I have familial adenomatous polyposis (FAP). Recently, my physicians have identified polyps in the upper portion of my intestine, my gall bladder, and my stomach. Are these all the same type of polyps?
Hundreds to thousands of adenomatous polyps of the colon are the most common feature of familial adenomatous polyposis (FAP). By age 35, 95% of individuals with FAP have this type of polyp. Adenomatous polyps (often referred to as adenomas) are benign (noncancerous) growths that develop in the lining of the gastrointestinal tract. These polyps are often biopsied during a screening colonoscopy and graded as mild, moderate, or severe. Polyps graded as severe are more likely to progress to cancer. Once 20 to 30 polyps or multiple "severe" polyps develop, a colectomy (removal of colon) may be recommended to prevent cancer.
Affected people may also develop fundic gland or adenomatous polyps of the stomach; however, the risk of these polyps advancing to stomach cancer is less than 1%. Gastric (stomach) fundic-gland polyps are hamartomatous (made up of an abnormal mixture of cells and tissues normally found in the area of the body where the growth occurs) and occur in approximately half of people with FAP. Gastric adenomatous polyps occur in about 10% of people with FAP.

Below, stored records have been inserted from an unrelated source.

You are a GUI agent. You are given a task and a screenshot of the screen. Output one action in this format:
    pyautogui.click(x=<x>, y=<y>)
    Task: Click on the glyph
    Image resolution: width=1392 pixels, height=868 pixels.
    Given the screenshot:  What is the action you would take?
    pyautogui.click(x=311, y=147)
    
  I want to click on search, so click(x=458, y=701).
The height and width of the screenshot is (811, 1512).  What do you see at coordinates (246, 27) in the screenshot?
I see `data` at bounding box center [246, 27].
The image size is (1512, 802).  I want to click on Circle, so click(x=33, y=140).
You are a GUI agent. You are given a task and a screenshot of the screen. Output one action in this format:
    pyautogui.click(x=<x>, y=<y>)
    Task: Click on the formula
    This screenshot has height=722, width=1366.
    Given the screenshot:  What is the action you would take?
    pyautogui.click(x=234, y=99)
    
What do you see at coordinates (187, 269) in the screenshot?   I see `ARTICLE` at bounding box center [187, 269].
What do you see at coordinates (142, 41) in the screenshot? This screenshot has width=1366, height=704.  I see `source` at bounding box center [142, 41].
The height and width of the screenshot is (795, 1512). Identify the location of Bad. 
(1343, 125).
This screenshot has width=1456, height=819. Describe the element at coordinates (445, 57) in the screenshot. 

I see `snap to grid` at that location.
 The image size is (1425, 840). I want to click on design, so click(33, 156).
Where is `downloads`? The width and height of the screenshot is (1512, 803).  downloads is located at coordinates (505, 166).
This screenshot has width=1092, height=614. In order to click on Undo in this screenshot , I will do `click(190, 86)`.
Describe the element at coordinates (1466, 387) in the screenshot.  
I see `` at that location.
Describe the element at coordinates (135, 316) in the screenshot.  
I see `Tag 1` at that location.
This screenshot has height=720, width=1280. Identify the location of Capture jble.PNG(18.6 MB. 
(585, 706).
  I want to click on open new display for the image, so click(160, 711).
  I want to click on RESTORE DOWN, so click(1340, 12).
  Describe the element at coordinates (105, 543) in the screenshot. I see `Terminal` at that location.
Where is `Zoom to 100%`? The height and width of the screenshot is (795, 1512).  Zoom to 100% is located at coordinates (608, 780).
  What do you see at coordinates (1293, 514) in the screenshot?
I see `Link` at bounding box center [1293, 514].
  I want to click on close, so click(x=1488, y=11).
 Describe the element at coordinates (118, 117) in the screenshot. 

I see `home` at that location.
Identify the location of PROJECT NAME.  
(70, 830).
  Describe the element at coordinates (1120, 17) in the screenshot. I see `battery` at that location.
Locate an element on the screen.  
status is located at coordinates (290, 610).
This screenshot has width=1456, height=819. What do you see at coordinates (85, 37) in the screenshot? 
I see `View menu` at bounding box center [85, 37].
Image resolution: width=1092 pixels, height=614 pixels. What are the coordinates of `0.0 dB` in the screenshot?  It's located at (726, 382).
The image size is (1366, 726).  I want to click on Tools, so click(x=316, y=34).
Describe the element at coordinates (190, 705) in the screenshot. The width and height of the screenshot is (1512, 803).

Adenomatous polyps of the duodenum (small intestine) are observed in 50-90% of people with FAP and are commonly found in the second and third portions of the duodenum. The lifetime risk of small bowel cancer is 4-12% with the majority occurring in the duodenum. In rare cases, adenomatous polyposis are also found in the gallbladder, although these growths are typically discovered late (over age 40).